**To do**
[1] In the article on Rome's street food, how much does most of the food cost?
[2] Extend the article on Rome's street food by writing what comes after its final sentence.

**Article**
A street food crawl through Rome: what to eat, where, and in what order
Rome is not, in the traditional sense, a street food city. You will not find hawker stalls or moving carts in the way you might in Bangkok or Istanbul. What you will find, if you know where to look, is a loose category of brilliant things eaten while standing up: supplì warm from the fryer, pizza al taglio cut with scissors and handed over on paper, a cone of fried baccalà from a window in the Jewish Ghetto, a soft roll stuffed with porchetta at a market stall. None of it requires a reservation. Most of it costs under €5.
The trick is geography. Rome’s street food is not evenly distributed. It clusters in specific neighbourhoods — Testaccio, Trastevere, the area around Campo de’ Fiori, the Jewish Ghetto — and the best approach is to build a crawl that moves between them with some intention rather than stumbling between tourist restaurants hoping for the best.

**Provided data**
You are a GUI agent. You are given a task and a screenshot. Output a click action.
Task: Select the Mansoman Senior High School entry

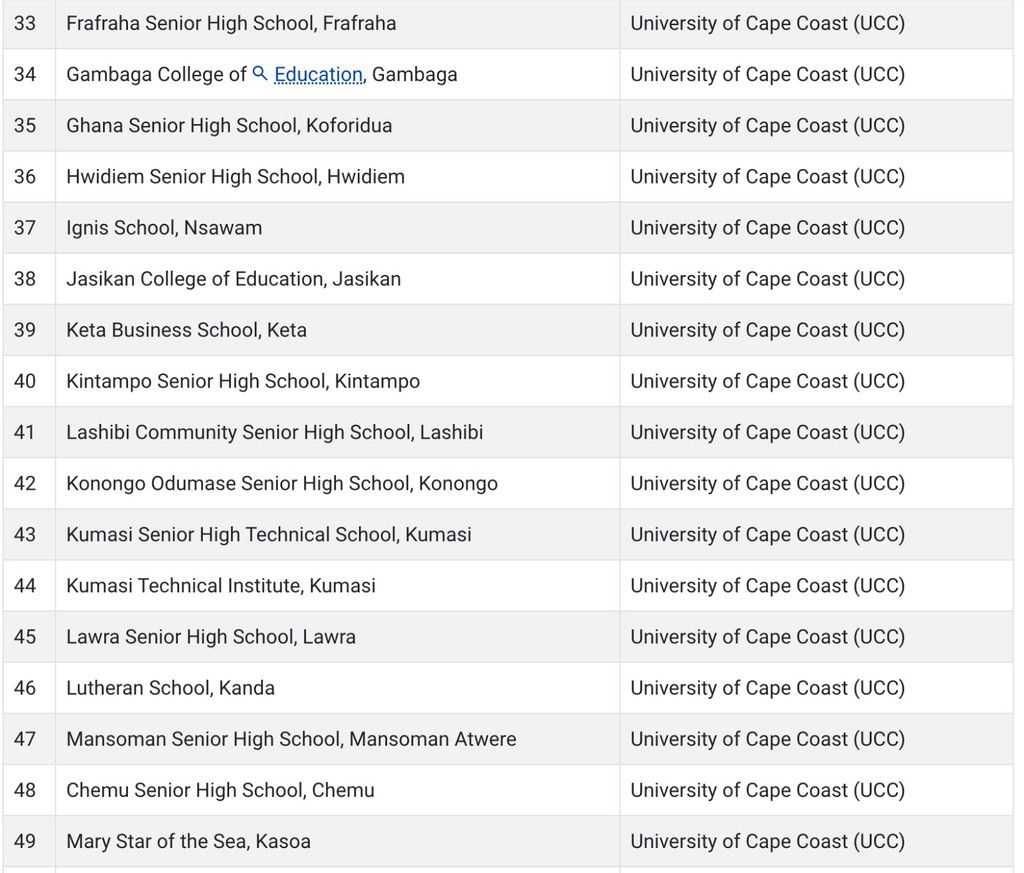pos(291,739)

**Results**
[1] Under €5.

[2]
What follows is a sequence. You don’t have to do it all in one day — though if you’re hungry enough, you absolutely can.
Start in Testaccio: the neighbourhood that takes food seriously
Testaccio is where Romans come to eat, and it is where you should begin. The Mercato Testaccio — the indoor market on Via Beniamino Franklin — opens around 07:00 and runs until 14:00, six days a week. The stalls inside sell everything from vegetables to wine, but the reason to come specifically for a food crawl is the prepared food section near the back.
Look for the arancini and supplì vendors. Supplì al telefono — the Roman rice balls, fried, filled with tomato ragù and melting mozzarella — are what you’re after. A good one should be about the size of a large egg, with a crust that gives cleanly and a centre that stretches into strings when you pull it apart (that’s the telefono reference: the melted mozzarella resembles an old telephone cord). Price: around €1.50–2.50 each.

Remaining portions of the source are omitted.